Speed Camera Company Accused Of Cooking The Books
from the in-the-fast-lane dept
Bob Dole writes “You’ve heard of Enron and Global Crossing but probably not “Poltech.” It’s an Australian manufacturer of automated red light and speed camera equipment used in California, Oregon and other parts of the world. The company took a big hit last year when the citizens of Hawaii revolted and dropped a multi-million dollar camera contract. In deep financial trouble, two new articles show that Poltech has publicly lied about its contracts to keep its stock afloat and has been caught cooking the books. So, it looks like crooks are responsible for the machines that some cities use to administer the law, issue tickets and collect millions in revenue. Great. Their claim that cameras are about “saving lives” and not “hard cash” should be greeted with a the same hefty dose of skepticism you’d give if Ken Lay was their spokesman.” This of course fits with the recent story (also submitted by the same guy) about how a new study shows that speed cameras don’t work. I’m not sure that the fact that the executives may be crooked actually has anything to do with the technical integrity of the camera systems, themselves.
Comments on “Speed Camera Company Accused Of Cooking The Books”
Get with the program....hehehehe
Come on, cooking the books is an in thing right now. They are teaching it in all the business schools as a viable business practice when your stockholders are screaming cause you aren’t producing enough money for them. Everyone is doing it. If you haven’t been indicted yet for cooking the books, you obviously aren’t a good CEO. After all, it is only money. Next week everyone will be claiming that they invented air. And they’ll back it up with invented facts about how they made oxygen, and thus any O2 which exists in the air exists under their copyright, and any derivitive works will need to obtain a “breathing” license. You’ll have to license it from them at $699, which will go to $1399 if not enough people are scared into buying their license. Of course, this will all be an elegant plan to increase their stock prices.
In all seriousness, this is really getting annoying. While the government is busy prosecuting (or apoligizing for prosecuting) McDanel and Lamos (who are poor security researchers with a conscience,) Lay and the other rich CEOs with no conscience to speak of get away with a hand slapped…I guess this is all fair, after all, the researchers were pointing out the evil truth, while Lay and the other rich CEOs valiantly pulled the wool over our eyes.
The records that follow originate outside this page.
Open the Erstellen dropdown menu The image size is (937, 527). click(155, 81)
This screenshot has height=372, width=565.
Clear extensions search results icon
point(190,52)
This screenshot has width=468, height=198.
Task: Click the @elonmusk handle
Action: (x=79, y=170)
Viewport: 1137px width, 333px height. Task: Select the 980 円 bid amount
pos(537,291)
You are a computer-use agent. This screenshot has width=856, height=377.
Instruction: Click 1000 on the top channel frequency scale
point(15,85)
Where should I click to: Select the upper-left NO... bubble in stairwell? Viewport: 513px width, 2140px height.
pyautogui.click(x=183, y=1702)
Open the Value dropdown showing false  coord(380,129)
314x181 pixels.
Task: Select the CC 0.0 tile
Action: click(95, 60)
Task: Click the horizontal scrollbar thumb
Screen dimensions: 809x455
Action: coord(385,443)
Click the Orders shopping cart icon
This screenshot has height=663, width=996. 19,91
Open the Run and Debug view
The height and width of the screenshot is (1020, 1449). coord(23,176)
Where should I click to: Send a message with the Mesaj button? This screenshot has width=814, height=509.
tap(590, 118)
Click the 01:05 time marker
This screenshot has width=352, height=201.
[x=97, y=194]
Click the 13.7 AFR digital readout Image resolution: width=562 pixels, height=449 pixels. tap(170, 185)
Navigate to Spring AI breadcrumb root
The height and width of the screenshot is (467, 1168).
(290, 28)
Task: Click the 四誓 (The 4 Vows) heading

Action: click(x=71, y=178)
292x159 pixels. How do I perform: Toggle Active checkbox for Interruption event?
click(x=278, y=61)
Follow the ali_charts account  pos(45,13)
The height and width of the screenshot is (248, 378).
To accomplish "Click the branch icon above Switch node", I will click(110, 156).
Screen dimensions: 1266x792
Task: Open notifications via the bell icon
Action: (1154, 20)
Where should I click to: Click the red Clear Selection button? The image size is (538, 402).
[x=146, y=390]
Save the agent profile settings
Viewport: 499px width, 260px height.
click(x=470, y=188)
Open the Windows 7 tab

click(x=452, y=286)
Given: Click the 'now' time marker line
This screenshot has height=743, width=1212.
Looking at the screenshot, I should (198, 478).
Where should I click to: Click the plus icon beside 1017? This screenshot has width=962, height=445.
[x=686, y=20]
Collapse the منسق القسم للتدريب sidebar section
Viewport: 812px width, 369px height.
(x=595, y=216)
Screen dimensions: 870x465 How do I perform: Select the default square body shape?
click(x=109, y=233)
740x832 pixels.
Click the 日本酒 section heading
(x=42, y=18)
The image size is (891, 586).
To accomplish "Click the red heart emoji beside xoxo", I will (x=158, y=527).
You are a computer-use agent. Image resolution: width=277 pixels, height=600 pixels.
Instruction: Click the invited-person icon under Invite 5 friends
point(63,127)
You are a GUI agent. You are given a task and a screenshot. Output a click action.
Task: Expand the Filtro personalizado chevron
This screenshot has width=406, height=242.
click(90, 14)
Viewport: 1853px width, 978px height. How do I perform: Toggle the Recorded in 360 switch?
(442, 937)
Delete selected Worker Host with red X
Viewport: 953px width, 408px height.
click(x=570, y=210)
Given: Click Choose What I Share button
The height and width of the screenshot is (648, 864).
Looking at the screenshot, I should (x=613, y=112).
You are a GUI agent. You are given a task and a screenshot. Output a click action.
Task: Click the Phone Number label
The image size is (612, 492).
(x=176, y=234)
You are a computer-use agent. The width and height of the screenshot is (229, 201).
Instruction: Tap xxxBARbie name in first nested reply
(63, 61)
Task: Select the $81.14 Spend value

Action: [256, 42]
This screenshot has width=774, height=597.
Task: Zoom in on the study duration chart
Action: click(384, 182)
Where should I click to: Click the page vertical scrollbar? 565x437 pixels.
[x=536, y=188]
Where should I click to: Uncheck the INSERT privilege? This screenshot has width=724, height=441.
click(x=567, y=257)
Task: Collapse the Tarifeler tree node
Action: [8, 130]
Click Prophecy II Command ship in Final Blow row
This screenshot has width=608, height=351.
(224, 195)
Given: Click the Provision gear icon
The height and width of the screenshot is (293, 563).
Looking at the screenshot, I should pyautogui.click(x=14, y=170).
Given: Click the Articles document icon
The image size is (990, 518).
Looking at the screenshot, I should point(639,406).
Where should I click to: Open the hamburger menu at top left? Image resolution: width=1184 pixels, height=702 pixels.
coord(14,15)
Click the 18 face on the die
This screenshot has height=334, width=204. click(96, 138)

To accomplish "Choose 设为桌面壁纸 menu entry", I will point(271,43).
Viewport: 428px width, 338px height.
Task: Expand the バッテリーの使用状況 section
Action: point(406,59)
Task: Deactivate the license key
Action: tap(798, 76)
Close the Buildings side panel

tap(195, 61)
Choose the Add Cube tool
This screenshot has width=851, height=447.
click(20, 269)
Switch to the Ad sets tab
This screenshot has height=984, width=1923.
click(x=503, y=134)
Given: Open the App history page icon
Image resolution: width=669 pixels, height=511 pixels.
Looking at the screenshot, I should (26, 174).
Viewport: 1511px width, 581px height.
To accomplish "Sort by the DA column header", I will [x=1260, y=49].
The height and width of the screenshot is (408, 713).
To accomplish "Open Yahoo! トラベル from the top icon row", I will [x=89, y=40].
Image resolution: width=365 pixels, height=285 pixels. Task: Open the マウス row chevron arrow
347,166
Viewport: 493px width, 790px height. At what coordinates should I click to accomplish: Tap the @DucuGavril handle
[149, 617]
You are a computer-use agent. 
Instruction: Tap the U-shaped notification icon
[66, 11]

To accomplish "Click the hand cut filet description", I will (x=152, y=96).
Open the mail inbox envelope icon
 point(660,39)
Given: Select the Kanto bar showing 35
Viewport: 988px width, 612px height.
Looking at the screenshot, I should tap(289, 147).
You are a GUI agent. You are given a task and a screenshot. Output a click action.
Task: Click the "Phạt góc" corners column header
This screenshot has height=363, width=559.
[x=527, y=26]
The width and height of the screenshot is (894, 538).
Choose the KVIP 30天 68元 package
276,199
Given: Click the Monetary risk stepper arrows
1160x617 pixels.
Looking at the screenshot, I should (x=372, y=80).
This is why the company's crookedness matters
“Styn ruled that because a private company ran the San Diego program, the company had a strong motive to generate tickets for profit. That made the evidence so suspect, the judge said, that it should not be admitted into evidence. A private company installed and maintained the cameras, reviewed the film and sent out citations. The company was paid by taking $70 of each $271 fine generated….
“San Diego suspended its program several months ago when police learned that Lockheed Martin IMS, the company that then owned the cameras, had moved sensors, which threw off data at three of 19 intersections.”
ACS now runs the camera program, and it’s a $320 ticket.
Re: This is why the company's crookedness matters
The only reason we know Lockheed Martin IMS (now ACS) was rigged the technical accuracy of the system is that a massive criminal court case forced the company to turn over all its technical data.
This has not happened anywhere else in the country, or probably the world. Is San Diego an isolated incident? Is it a stretch to say the book-cookers in Australia are too virtuous to do what Lockheed (ACS) did? We’ll never know because the cities and companies involved keep a tight lid on all information. And, as we’ve proven, they lie.